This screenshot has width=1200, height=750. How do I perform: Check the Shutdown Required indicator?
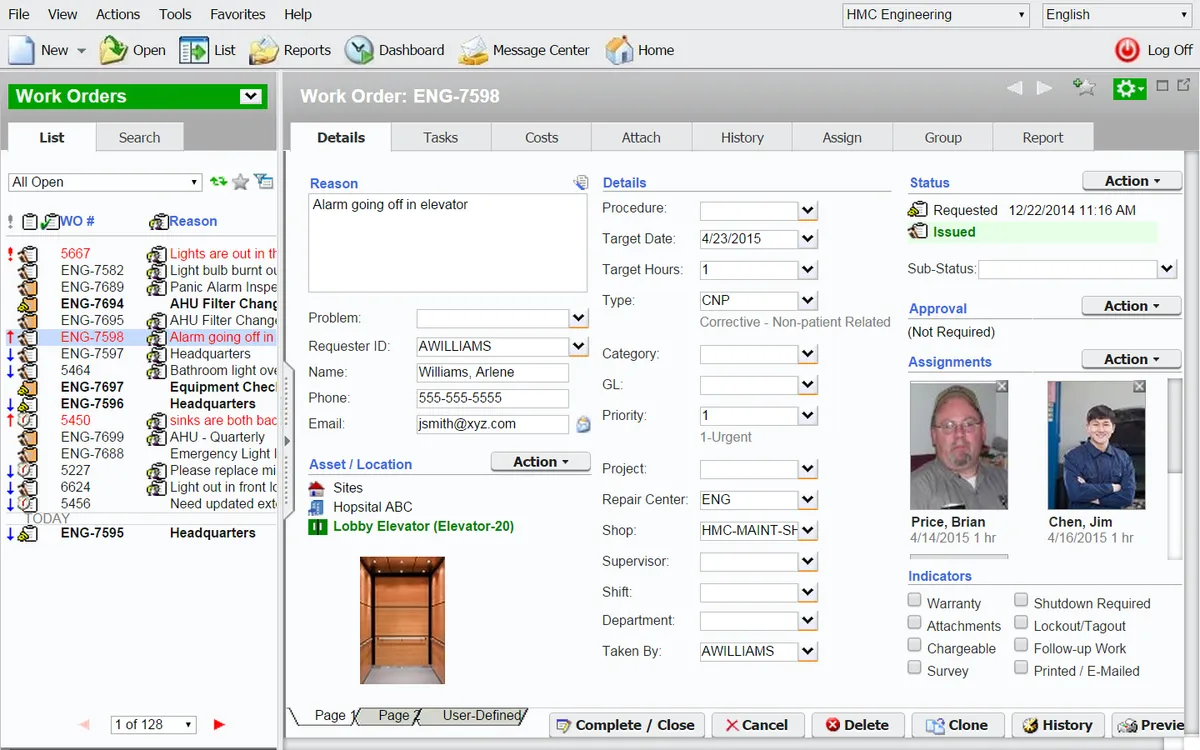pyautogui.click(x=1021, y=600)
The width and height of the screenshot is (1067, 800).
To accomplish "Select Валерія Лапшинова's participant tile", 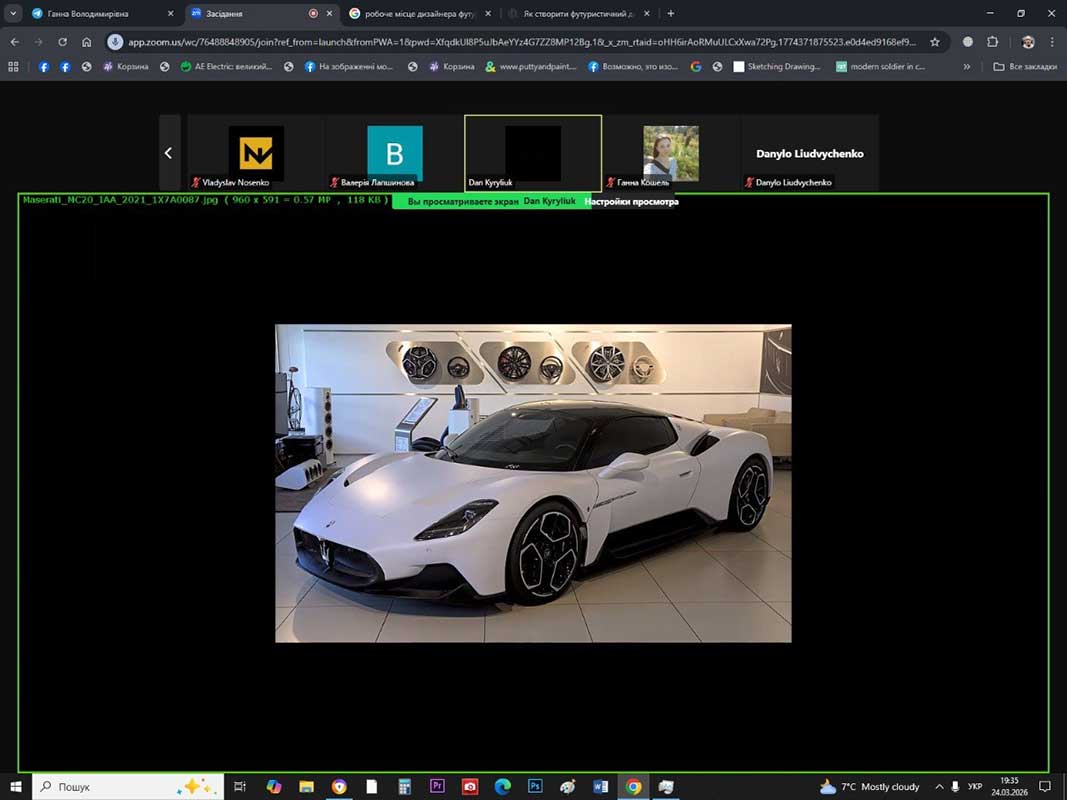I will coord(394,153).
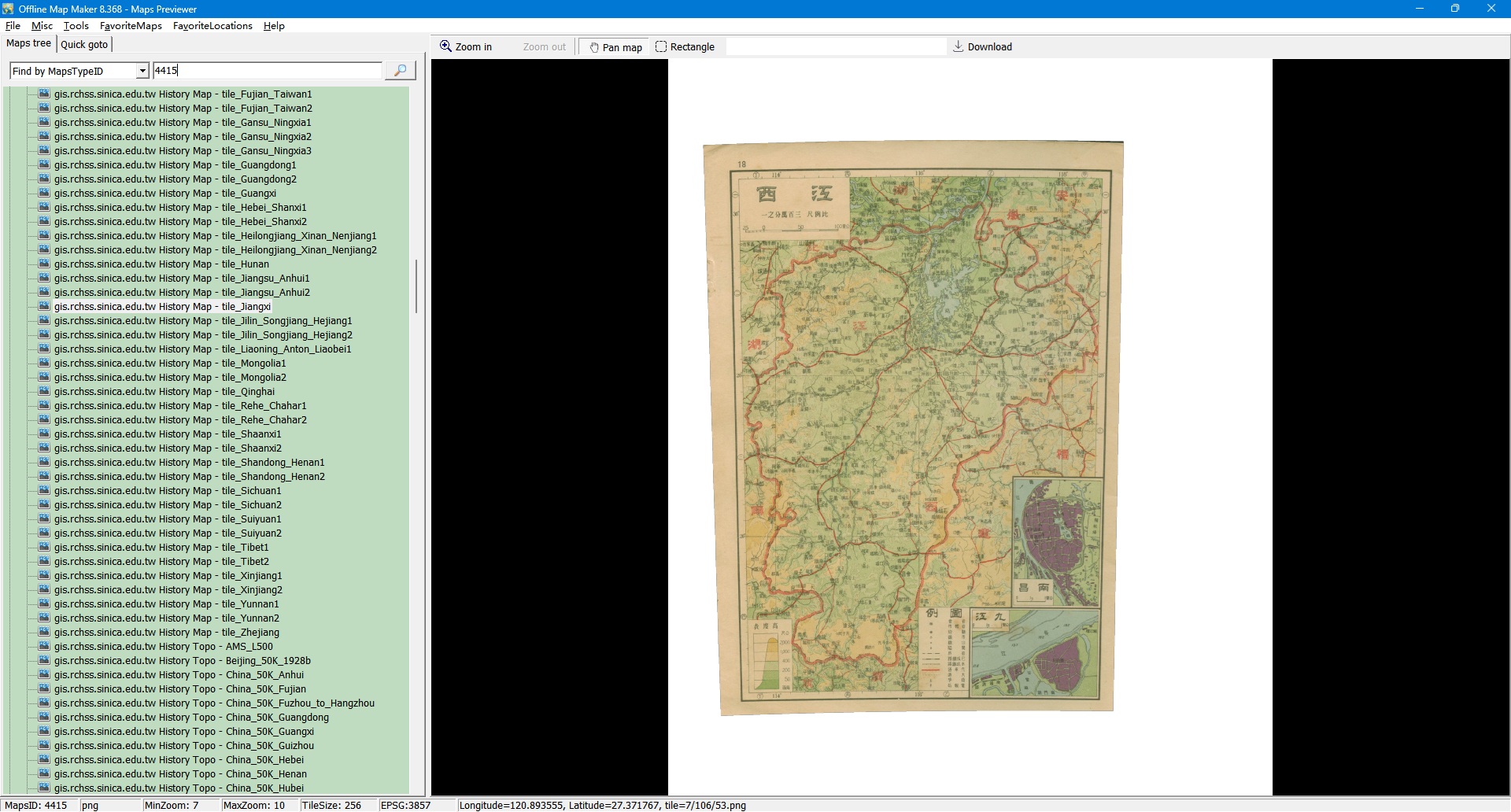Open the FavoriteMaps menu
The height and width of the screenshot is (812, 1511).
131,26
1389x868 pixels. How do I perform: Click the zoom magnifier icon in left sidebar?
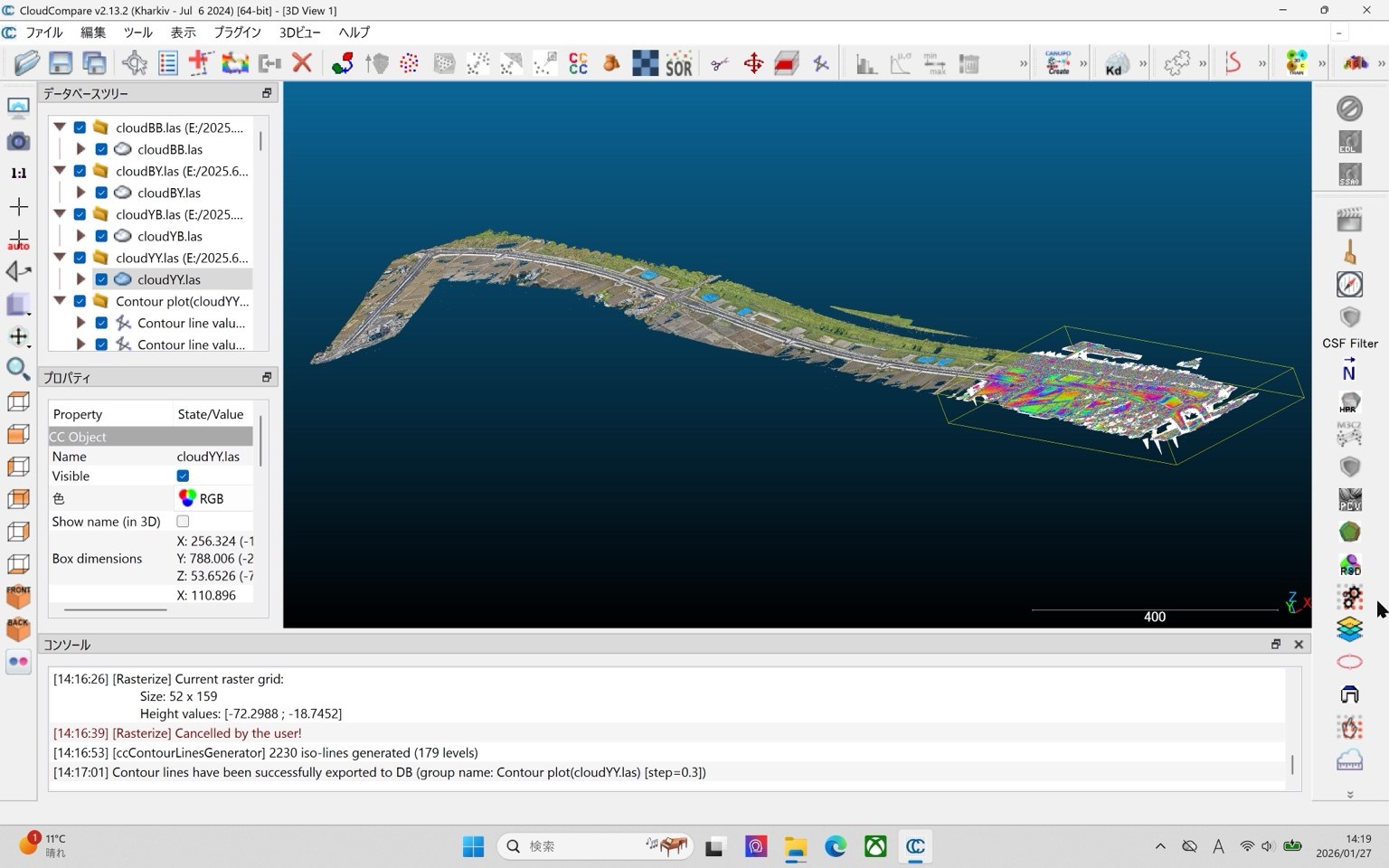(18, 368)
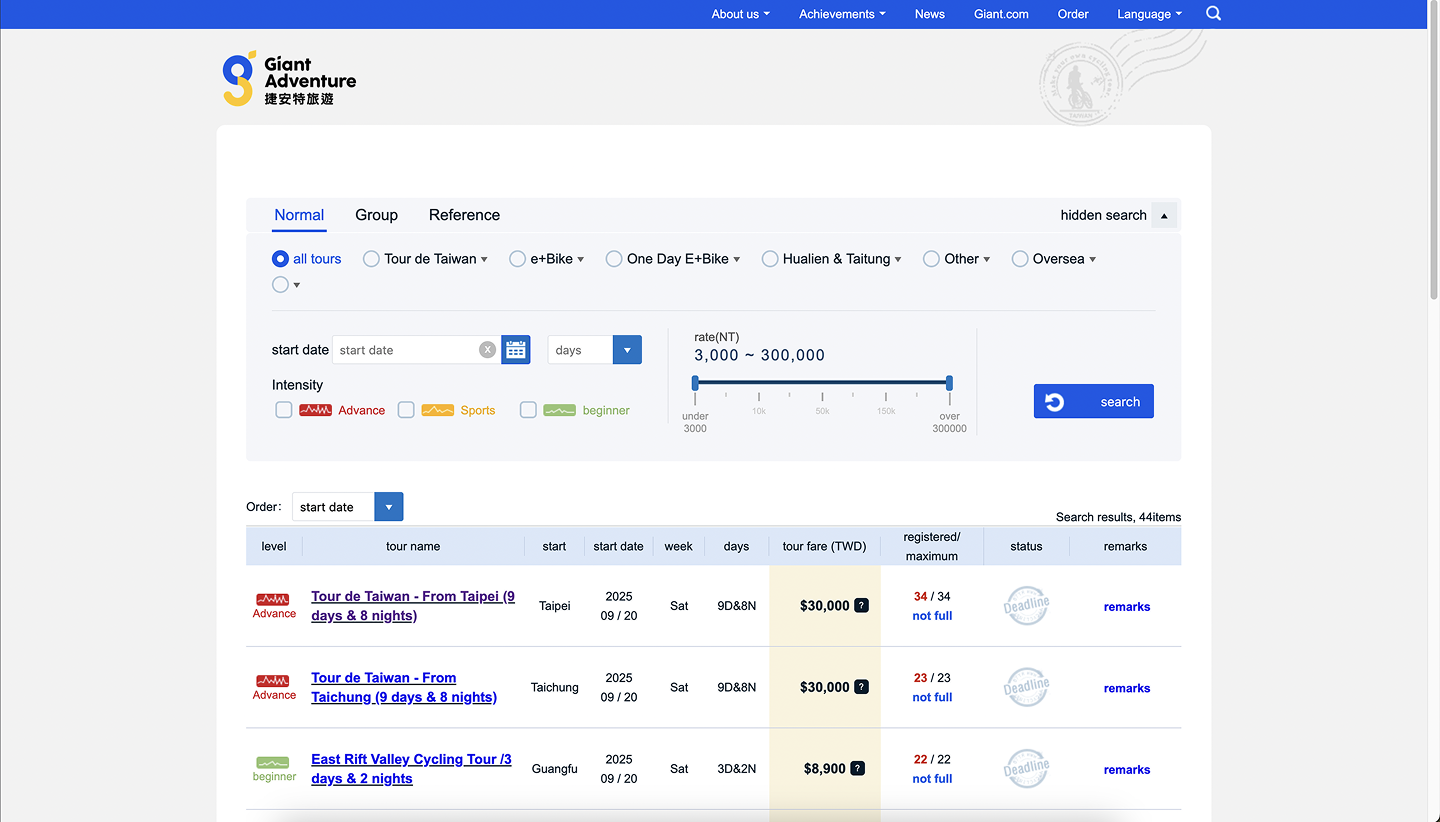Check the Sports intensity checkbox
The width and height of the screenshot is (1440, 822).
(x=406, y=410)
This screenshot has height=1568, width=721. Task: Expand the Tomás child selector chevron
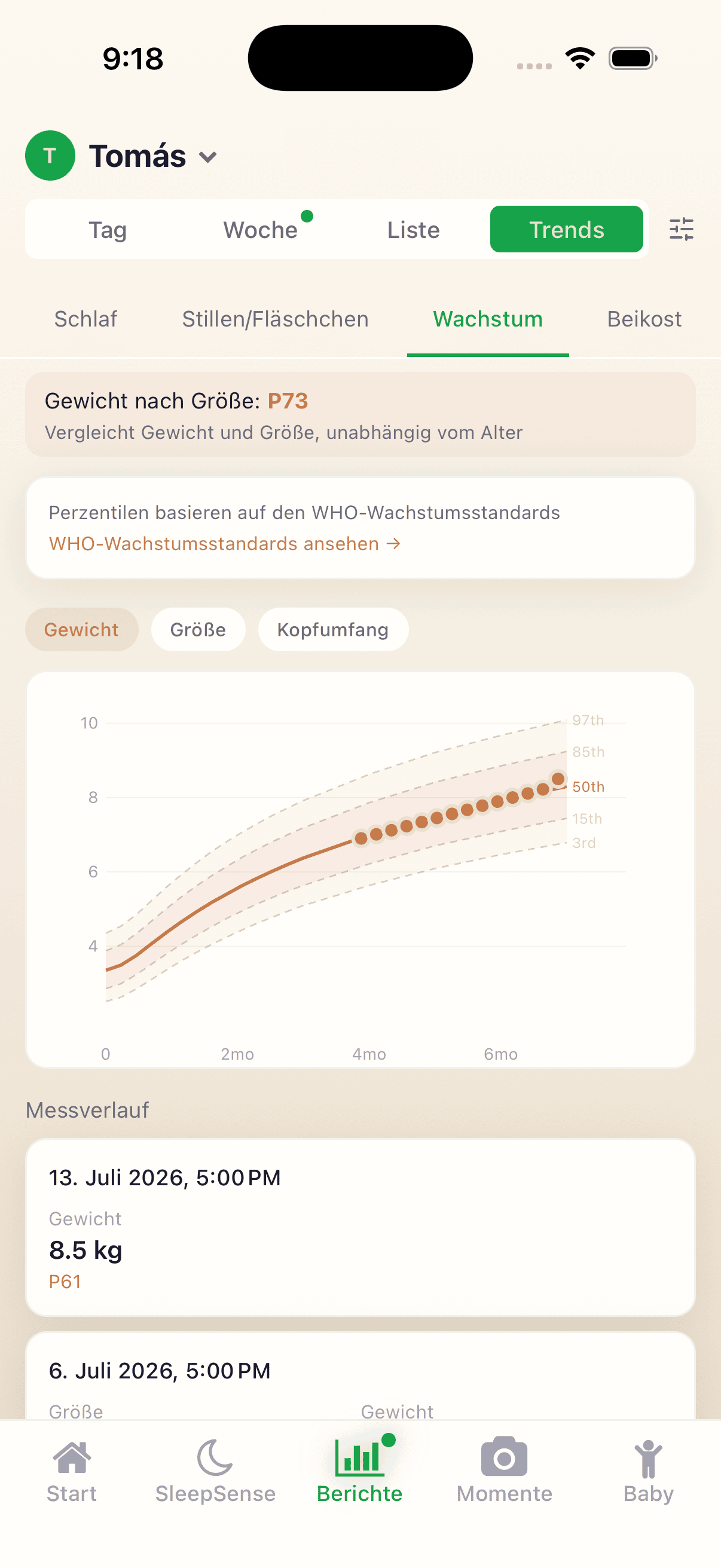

[What you should do]: Leaving out all pictures, retype exactly the lines that run from the one containing "1389x868 pixels. How" through the last line of the material.

[Answer to this task]:
1389x868 pixels. How do I perform: Click the zoom magnifier icon in left sidebar?
(18, 368)
Check the Sports intensity checkbox
The width and height of the screenshot is (1440, 822).
(x=406, y=410)
This screenshot has height=1568, width=721. Task: Expand the Tomás child selector chevron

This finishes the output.